* **Extrait à lire**

▼

Louer sa résidence secondaire pour dégager une marge de manoeuvre dans son budget peut être une idée intéressante. Il y a cependant plusieurs éléments à considérer avant de se lancer !

LE PROBLÈME

Catherine et son conjoint sont propriétaires d'une maison en banlieue de Montréal. L'an dernier, ils ont aussi terminé la construction d'une résidence secondaire dans Charlevoix. Le couple est en mesure de payer les deux hypothèques. Mais au quotidien, leur budget est plus serré qu'ils le souhaitent.

« Nous avons un bon rythme de vie et nous n'avons pas l'habitude de nous priver, confie-t-elle. Avec les comptes d'électricité en double, les taxes municipales et scolaires, on commence à trouver le temps long. Plus ça va, moins on respire. Nous voudrions envoyer notre fille à l'école privée, faire des voyages et quelques travaux de rénovation. »

De plus, étant donné la distance entre leur demeure et leur chalet, ils n'y vont pas si souvent. D'où l'idée de le mettre en location pour payer une partie des frais. « Nous souhaitons toutefois continuer d'y aller pour le temps des Fêtes, la relâche, nos vacances d'été, etc., note Catherine. Je suis consciente que je vais perdre de la clientèle dans les semaines payantes. » En tout, la famille utiliserait le chalet 10 semaines par année. Il serait offert en location le reste du temps.

Selon une estimation conservatrice, elle pourrait gagner au moins 14 000 $ par an si elle louait son chalet 12 semaines par année. Évidemment, ce pourrait être plus si les clients sont au rendez-vous. Cela permettrait de payer les dépenses évaluées à 12 400 $. Cette somme exclut l'hypothèque, mais tient compte de la taxe touristique, des frais d'attestation, des honoraires d'une agence de location, etc. « Nous avions pensé louer le chalet de manière informelle, mais nous jugeons que le risque est trop grand, indique Catherine. Nous ne vivrions pas bien avec ça. »

À la retraite, dans une dizaine d'années, le couple souhaite vendre sa maison pour emménager dans le chalet. Il n'y aura plus de location à partir de ce moment-là. Il se questionne sur la meilleure stratégie à adopter d'ici là. « Est-ce que cela pourrait nous nuire pour nos impôts ? demande Catherine. À quelles déductions pouvons-nous nous attendre ? Faut-il réclamer la TPS et la TVQ ? Est-il préférable de constituer une entreprise pour la gestion du chalet ? Quel sera l'impact sur le calcul du gain en capital ? » Bonnes questions !

▲

* **Matériel**
▼

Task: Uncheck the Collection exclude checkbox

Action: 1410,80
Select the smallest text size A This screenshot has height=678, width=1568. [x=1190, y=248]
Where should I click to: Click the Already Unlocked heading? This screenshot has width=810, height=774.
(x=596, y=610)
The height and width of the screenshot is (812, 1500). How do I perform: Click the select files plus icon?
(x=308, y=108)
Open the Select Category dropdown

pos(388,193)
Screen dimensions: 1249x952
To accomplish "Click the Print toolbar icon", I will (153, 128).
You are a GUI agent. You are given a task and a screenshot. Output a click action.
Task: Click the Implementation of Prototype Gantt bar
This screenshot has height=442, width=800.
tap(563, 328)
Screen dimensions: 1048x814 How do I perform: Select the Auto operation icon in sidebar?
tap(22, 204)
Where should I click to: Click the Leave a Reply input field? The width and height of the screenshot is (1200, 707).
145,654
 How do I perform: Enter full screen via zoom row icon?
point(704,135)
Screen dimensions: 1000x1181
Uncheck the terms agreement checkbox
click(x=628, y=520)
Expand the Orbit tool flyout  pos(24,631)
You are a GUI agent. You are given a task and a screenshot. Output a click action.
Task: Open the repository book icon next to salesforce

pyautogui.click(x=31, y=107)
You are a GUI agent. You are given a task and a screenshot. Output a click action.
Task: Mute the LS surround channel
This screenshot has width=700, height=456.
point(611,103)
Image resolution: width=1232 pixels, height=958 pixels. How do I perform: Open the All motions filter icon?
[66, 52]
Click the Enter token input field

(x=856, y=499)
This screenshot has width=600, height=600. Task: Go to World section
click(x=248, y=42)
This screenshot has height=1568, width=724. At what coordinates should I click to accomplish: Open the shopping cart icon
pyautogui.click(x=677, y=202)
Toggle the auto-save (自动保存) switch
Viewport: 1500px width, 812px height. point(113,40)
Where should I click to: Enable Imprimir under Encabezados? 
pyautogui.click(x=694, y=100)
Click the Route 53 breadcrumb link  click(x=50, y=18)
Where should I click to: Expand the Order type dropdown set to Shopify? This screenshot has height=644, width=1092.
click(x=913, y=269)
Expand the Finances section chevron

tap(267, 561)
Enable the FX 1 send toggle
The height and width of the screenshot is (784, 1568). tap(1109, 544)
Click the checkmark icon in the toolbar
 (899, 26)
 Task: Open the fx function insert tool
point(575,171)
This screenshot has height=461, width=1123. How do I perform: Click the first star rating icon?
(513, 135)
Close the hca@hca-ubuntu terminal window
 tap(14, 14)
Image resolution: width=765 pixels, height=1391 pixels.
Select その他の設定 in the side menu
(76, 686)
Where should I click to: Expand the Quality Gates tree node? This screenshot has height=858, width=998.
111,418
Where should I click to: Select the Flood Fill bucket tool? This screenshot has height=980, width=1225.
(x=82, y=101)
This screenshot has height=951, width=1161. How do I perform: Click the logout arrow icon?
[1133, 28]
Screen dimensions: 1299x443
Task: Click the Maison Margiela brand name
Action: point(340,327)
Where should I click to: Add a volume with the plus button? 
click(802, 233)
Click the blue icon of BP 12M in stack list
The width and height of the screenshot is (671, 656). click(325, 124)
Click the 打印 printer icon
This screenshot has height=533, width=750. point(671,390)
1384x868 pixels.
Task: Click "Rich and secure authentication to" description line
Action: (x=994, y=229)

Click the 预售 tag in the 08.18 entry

▲

* **Série d'exercices**
**A.** Selon le texte sur la location du chalet, combien de semaines par année la famille utiliserait-elle elle-même ce chalet ?
**B.** Poursuivez le texte sur la location de la résidence secondaire à partir de l'endroit où il s'arrête.

* **Les réponses**
**A.** La famille utiliserait le chalet 10 semaines par année.

**B.**
LES CHIFFRES

Revenu de Catherine : 86 000 $ par année

Revenu du conjoint : 89 000 $ par année

Valeur du chalet : 299 500 $

Hypothèque du chalet : 238 000 $

Estimation des revenus de location : 14 000 $ par année (minimum)

Estimation des dépenses annuelles du chalet : 12 400 $

LA SOLUTION

Évidemment, les revenus générés par le chalet devront être déclarés et ils seront imposables. Actuellement, le taux marginal d'imposition du couple est de 41,11 %. Si les revenus de Catherine et de son conjoint dépassaient 93 000 $, ce taux grimperait à 45,71 %. Ils paieraient donc un peu plus d'impôt, mais ils auraient aussi des revenus plus élevés pour le faire.

Par contre, une bonne partie des dépenses sera déductible d'impôt, puisqu'elles sont effectuées pour gagner un revenu. « L'impact au niveau fiscal serait donc minime », indique Louis-Philippe Toupin, planificateur financier et directeur de division (Brossard), chez Groupe Investors.

Surtout que le couple a oublié d'inclure les intérêts hypothécaires dans ses dépenses. C'est donc plus de 6000 $ supplémentaires qui pourraient être déductibles la première année. « Si les dépenses déductibles sont plus élevées que les revenus, la perte locative pourrait permettre de réduire l'impôt payé sur les revenus d'emplois », ajoute au passage Normand Clermont, CPA CA, directeur régional, Boucherville-Brossard, chez Groupe Investors.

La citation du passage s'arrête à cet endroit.